Ensuite, parce qu’il n’y a pas de véhicules, il faut permettre aux joueurs et joueuses d’aller n’importe où sur les planètes. Surtout qu’il y en a 1000, on passera pas 10 heures par planète. Pas le choix de donner du fast travel, c’est juste tellement gros et long sinon. Et là on vient de créer la frénésie du parking dont je parlais. On peut la rationaliser (pas dans l’optique de rationner, mais dans l’optique de raisonner, expliquer) en disant que tsé, ton vaisseau te permet d’aller où tu veux, alors logiquement, on peut pas t’empêcher d’aller où tu veux…”ce serait pas réaliste“. Ici, c’est le réalisme qui sert de caution. Mais en réalité, c’est leur univers, et ils pourraient facilement limiter ce droit.

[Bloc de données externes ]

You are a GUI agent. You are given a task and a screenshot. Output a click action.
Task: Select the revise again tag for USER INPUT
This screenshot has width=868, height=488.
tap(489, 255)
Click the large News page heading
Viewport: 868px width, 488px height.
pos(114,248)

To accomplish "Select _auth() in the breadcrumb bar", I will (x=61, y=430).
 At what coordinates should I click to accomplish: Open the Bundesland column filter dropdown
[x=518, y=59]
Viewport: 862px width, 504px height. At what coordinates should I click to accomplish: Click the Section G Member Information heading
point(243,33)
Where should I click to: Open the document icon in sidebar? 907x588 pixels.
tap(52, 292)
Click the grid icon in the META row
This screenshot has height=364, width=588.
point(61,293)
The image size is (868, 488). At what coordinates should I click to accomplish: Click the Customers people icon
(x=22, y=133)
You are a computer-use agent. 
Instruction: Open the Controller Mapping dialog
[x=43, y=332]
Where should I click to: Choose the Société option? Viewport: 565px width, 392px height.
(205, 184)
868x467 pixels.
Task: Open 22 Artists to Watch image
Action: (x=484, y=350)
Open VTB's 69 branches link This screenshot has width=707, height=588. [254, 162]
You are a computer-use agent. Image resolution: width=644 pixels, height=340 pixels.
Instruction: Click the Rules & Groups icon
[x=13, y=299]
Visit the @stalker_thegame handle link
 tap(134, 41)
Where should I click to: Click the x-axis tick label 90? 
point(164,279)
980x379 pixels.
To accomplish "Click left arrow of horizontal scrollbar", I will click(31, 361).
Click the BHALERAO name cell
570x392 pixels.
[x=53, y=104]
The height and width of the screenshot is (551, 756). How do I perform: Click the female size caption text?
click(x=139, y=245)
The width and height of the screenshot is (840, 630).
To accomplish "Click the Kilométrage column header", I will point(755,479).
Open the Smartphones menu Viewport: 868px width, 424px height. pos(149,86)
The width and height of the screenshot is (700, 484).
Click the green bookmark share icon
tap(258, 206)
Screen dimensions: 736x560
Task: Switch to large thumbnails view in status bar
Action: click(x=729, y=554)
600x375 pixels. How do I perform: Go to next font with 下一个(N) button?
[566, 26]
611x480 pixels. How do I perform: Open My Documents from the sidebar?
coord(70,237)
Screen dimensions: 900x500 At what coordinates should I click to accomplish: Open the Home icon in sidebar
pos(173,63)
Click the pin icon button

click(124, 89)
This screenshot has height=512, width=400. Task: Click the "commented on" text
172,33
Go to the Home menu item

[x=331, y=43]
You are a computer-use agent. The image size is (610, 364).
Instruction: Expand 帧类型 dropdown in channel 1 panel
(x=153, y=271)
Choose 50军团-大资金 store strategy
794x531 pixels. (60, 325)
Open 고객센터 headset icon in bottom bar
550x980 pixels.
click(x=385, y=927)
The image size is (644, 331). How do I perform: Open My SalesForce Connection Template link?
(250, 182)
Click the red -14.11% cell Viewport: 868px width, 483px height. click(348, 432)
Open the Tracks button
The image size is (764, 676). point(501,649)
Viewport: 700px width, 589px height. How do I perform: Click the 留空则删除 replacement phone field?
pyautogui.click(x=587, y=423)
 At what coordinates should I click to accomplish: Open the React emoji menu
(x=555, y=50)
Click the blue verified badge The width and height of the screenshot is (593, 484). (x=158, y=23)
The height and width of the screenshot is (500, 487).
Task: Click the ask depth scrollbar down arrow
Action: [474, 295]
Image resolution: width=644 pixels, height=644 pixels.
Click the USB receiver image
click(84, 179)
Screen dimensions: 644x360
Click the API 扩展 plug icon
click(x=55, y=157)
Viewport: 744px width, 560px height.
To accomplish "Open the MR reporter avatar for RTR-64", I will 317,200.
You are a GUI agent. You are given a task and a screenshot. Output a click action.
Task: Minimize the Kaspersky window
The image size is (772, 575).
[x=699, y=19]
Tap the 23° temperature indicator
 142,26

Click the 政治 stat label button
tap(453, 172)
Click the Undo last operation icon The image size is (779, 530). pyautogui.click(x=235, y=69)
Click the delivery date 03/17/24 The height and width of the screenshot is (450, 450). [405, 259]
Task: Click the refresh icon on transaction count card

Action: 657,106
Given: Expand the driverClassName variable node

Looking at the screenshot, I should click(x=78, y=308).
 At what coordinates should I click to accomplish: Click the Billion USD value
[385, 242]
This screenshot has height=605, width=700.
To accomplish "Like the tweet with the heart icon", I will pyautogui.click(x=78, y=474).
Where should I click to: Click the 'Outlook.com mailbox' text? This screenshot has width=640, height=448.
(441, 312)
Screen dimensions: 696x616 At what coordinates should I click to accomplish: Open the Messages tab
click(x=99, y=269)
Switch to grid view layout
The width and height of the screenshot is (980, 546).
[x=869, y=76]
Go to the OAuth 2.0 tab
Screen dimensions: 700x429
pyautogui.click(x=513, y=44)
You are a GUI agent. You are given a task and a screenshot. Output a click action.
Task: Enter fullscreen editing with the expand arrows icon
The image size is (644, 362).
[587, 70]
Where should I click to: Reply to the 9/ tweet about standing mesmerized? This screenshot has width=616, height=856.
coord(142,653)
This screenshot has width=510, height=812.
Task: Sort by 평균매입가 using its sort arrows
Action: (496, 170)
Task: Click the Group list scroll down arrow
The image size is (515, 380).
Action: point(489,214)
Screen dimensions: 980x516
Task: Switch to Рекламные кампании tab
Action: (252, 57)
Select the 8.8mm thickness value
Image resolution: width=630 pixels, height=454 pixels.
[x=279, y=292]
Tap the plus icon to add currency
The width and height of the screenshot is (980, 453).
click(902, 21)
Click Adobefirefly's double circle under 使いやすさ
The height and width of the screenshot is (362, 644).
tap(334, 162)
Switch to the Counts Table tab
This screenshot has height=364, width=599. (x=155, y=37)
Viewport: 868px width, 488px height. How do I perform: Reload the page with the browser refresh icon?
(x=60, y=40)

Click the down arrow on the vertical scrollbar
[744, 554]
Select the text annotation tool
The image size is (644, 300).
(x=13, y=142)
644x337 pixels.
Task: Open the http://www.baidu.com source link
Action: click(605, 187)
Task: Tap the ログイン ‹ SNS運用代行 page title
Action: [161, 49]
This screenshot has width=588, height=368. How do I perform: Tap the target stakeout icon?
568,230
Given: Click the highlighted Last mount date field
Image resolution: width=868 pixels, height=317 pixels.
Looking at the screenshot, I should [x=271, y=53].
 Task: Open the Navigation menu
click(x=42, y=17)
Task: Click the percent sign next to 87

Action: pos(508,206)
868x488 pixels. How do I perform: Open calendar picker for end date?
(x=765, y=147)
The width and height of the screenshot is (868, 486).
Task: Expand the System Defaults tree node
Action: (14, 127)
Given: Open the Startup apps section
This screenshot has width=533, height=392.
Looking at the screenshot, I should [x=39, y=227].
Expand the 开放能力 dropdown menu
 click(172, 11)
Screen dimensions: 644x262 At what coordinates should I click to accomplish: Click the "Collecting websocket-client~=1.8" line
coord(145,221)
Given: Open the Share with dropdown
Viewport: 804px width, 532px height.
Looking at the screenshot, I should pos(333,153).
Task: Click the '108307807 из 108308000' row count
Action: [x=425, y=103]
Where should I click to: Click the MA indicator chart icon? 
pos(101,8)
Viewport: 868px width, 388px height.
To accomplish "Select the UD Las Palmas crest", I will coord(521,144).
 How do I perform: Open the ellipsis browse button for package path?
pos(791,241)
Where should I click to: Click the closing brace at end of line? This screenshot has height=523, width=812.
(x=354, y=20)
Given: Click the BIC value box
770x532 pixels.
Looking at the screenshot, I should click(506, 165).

Ma proposition: dites que les vaisseaux qui ont un hyperdrive pour faire des distorsions supraluminiques (ou FTL comme on dit pour faster-than-light – un excellent jeu par ailleurs), ça crée des distorsions avec les magnétosphères des planètes. Sur une lune sans atmosphère, pas de trouble, mais sinon, ton vaisseau peut seulement s’insérer dans une atmosphère à un point super précis du champ magnétique. C’est comme un tunnel vertical que tu dois suivre pour atterrir à, disons, entre 2 et 4 emplacements sur une planète (ça peut être plus ou moins, comme ils veulent). Qu’est-ce qu’on fait après? Bin tu mets dans ton vaisseau un hangar à véhicule, pis tu sors ton landspeeder, speeder bike, whatever man, ton pogo stick électronique si tu veux… pis tu te déplaces sur la planète en véhicule.

Deux de ces véhicules sont légers, petits, et peuvent se transporter dans un vaisseau spatial de façon cohérente. Le troisième EST lui-même un vaisseau spatial, juste avec des roues dans le chemin et sans réacteurs pour voler.

Les humains en 2330 n’ont pas de véhicules: soit ils marchent au sol, soit ils marchent dans l’espace. Ils connaissent 2 technologies de mouvement: l’espadrille et le vaisseau spatial.

Hérodote AI

Ramener l’exploration dans un jeu d’exploration

Le problème #1 de Starfield, c’est que c’est un jeu où on peut explorer 1000 planètes dans l’espace… sauf qu’en réalité il n’y a pas de raison de les explorer; on peut juste ouvrir Google Maps, laisser l’AI nous téléporter là, puis sortir et faire notre commission à côté du parking avant de remonter à bord. Dans ce sens-là, Starfield ressemble étonnamment beaucoup à un autre jeu de Bethesda… et bien que je disais, un peu à la blague avant la sortie, que Starfield allait être “Skyrim in space”, j’avoue que je n’y croyais pas tellement. Clairement, ça allait être plus! Je pense que je n’étais pas préparé à penser que ça pourrait être moins…et pourtant, Starfield finit par retomber dans des problèmes que la série Elder Scrolls a déjà connu, dans un opus précédent qui minimisait l’importance de l’exploration du monde en la substituant par du fast travel omniprésent.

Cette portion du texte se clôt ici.